While some health care workers are knee deep in the battle to treat patients suffering from COVID-19, countless other health care workers are feeling its devastating impact, even if the places they work haven’t seen a surge in coronavirus patients.

Two of those health care workers are Jackie Garcia and Carla Cambra.

These AFSCME Council 57 members, who live in the Bay area and work at the same small hospital in northern California, are suffering through the pandemic like so many Americans, navigating a new world that’s turned upside down while they prepare for the worst. Neither of them wanted to identify the hospital where they work for fear of reprisals from management.

For Garcia, a surgical technician, the pandemic has meant that the hospital is no longer performing nonessential surgeries, a precaution many hospitals have taken to limit the possibility of the spread of COVID-19.

That means her hours as a surgery technician, someone who lays out the instrumentation for physicians in the operating room, among other duties, have been dramatically cut. While she’s still working, assisting during essential surgeries, her income has been gutted.

“The way it’s going now, I honestly don’t see how I’ll be able to pay my mortgage,” says Garcia.

Garcia has applied for unemployment and, like so many others, has been trying to navigate the complex maze of filling out forms, waiting on a non-functioning website, and hoping her claim is approved.

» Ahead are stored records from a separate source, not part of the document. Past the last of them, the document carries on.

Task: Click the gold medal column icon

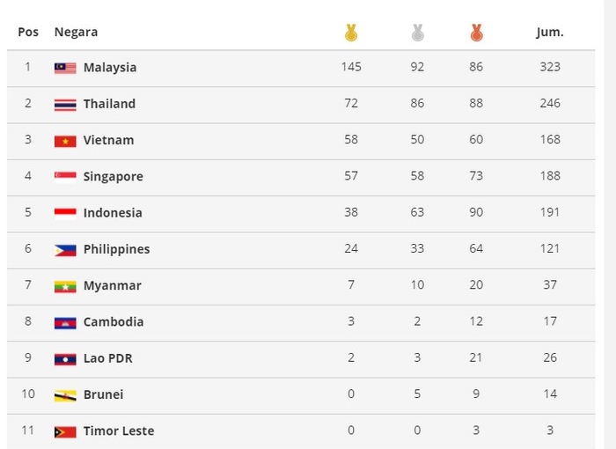Action: [x=351, y=33]
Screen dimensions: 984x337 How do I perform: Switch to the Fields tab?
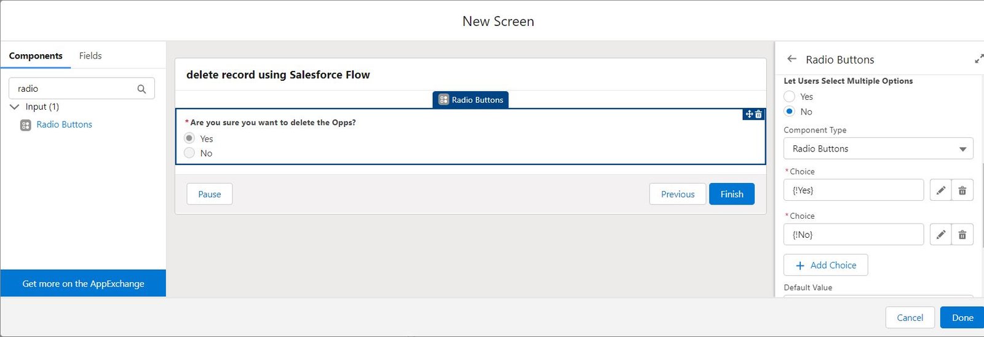(90, 55)
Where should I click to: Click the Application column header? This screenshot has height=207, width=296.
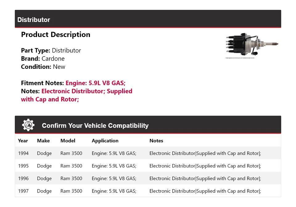[105, 141]
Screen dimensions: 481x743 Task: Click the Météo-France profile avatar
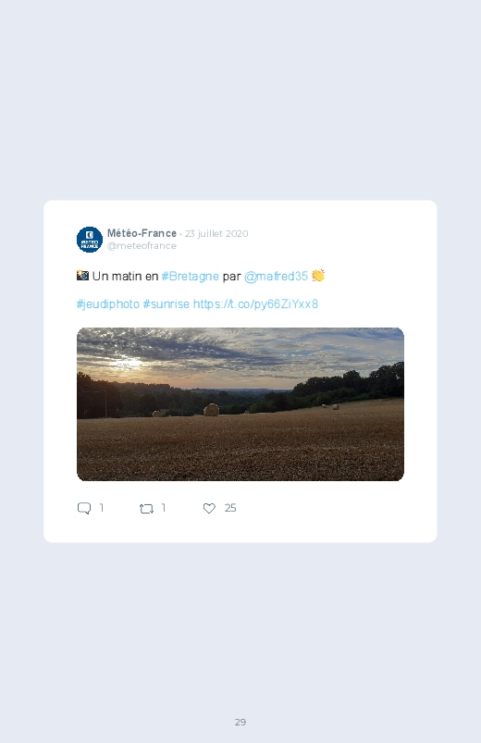(90, 240)
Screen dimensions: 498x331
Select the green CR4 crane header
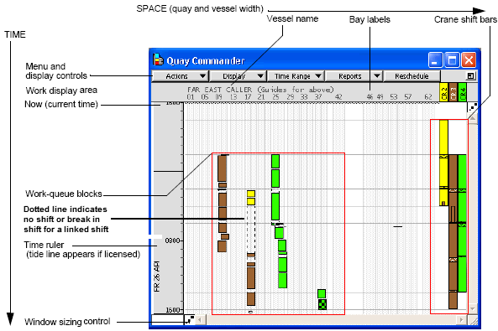click(463, 92)
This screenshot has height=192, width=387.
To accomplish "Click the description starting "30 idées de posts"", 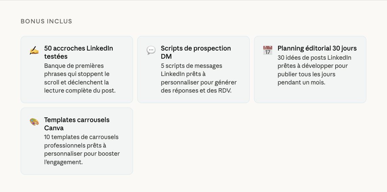I will click(x=314, y=70).
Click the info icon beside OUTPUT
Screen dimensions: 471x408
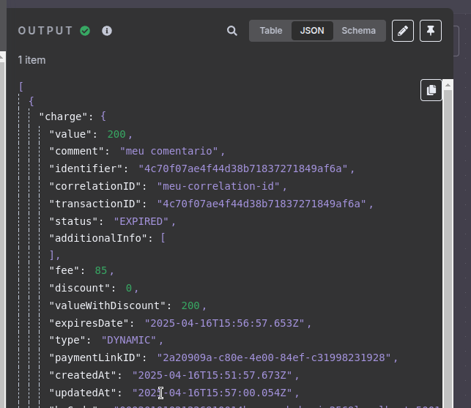(x=107, y=31)
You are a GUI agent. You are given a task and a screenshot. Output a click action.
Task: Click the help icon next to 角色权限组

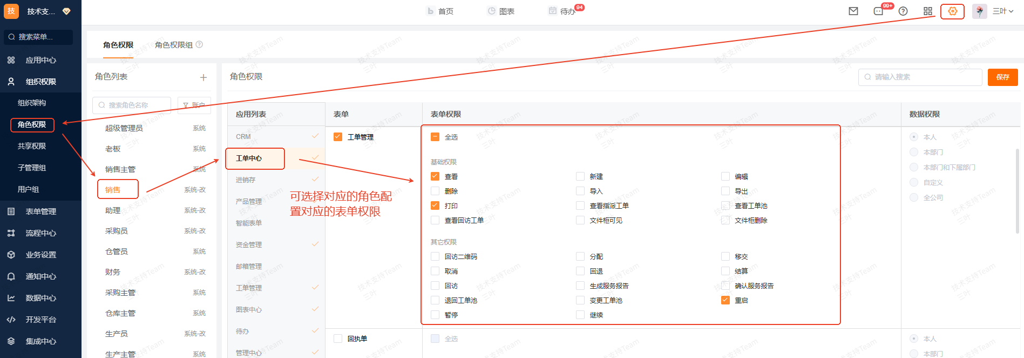coord(199,45)
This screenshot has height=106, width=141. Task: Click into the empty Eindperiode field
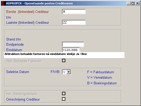click(x=73, y=44)
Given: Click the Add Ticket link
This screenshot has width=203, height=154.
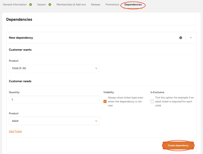Looking at the screenshot, I should click(x=15, y=131).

“At this point, I’m waiting to see what unemployment says. I did consider applying to the post office or Amazon or Safeway – whoever is hiring at this point,” said Garcia.

It’s a shocking prospect for a 20-year hospital veteran.

Cambra is a respiratory therapist who performs many different functions at that small hospital, from assisting when babies need resuscitation to educating clients about chronic obstructive pulmonary disease. She has a gnawing fear of what might happen in case of an influx of COVID-19 patients to her hospital, much of it having to do with a lack of a defined strategy from management.

“We need clear guidelines,” says Cambra. “Do we have the equipment we need to do our job?  We have masks, but they’re limited. They haven’t been fit-tested, so I don’t know how effective they are. Should people be tested before they work with patients? Should we have a special team?”

Those are just a few of the questions that weigh on Cambra. And it’s not just a lack of clarity from her employer. Cambra has studied guidelines from the World Health Organization, the Centers for Disease Control, the American Thoracic Society and others, but has doubts and fear about the seemingly constantly changing advice and nature of COVID-19. Her 34 years of experience provide little consolation against this foe.

Cambra says she wants everyone to be on the same page, to be working from the same plan. For now, though, she and other health care providers remain in uncharted territory.

“My concern is not just for myself but for the patients I’m taking care of. And the ones after that. And for my family,” Cambra says. “The virus doesn’t show up right away. If I’m exposed, then I’m exposing someone until I have symptoms. And what if I don’t have symptoms?”